If one of the endpoints doesn’t respond to the keep-alive messages or answers with 481 Call/Transaction Does Not Exist, then the call is torn down on both sides. This mechanism prevents excessive over-billing of calls if one of the endpoints is not reachable anymore or "forgets" about the call. The BYE message sent by the B2BUA triggers a stop-record for accounting and also closes the media ports on the Media Relay to stop the call.

Beside the Session-Timer mechanism to prevent calls from being lost or kept open, there is a maximum call length of 21600 seconds per default defined in the B2BUA. This is a security/anti-fraud mechanism to prevent overly long calls causing excessive costs.

2.1.2.4. Voicebox Calls

Voicebox Call-Flow

Calls to the Voicebox (both for callers leaving a voicemail message and for voicebox owners managing it via the IVR menu) are passed directly from the SIP proxy to the App-Server without a B2BUA. The App-Server maintains its own timers, so there is no risk of over-billing or overly long calls.

In such a case where an endpoint talks via the Media Relay to a system-internal endpoint, the Media Relay bridges the media streams between the public in the system-internal network.
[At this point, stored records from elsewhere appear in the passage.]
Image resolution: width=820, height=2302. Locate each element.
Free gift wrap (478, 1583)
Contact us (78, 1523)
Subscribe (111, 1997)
In case of an endpoint leaving a new message on the voicebox, the Message-Waiting-Indication (MWI) mechanism triggers the sending of a unsolicited NOTIFY message, passing the number of new messages in the body. As soon as the voicebox owner dials into his voicebox (e.g. by calling sip:voicebox@example.org from his SIP account), another NOTIFY message is sent to his devices, resetting the number of new messages.


	The sip:provider CE does not require your device to subscribe to the MWI service by sending a SUBSCRIBE (it would rather reject it). On the other hand, the endpoints need to accept unsolicited NOTIFY messages (that is, a NOTIFY without a valid subscription), otherwise the MWI service will not work with these endpoints.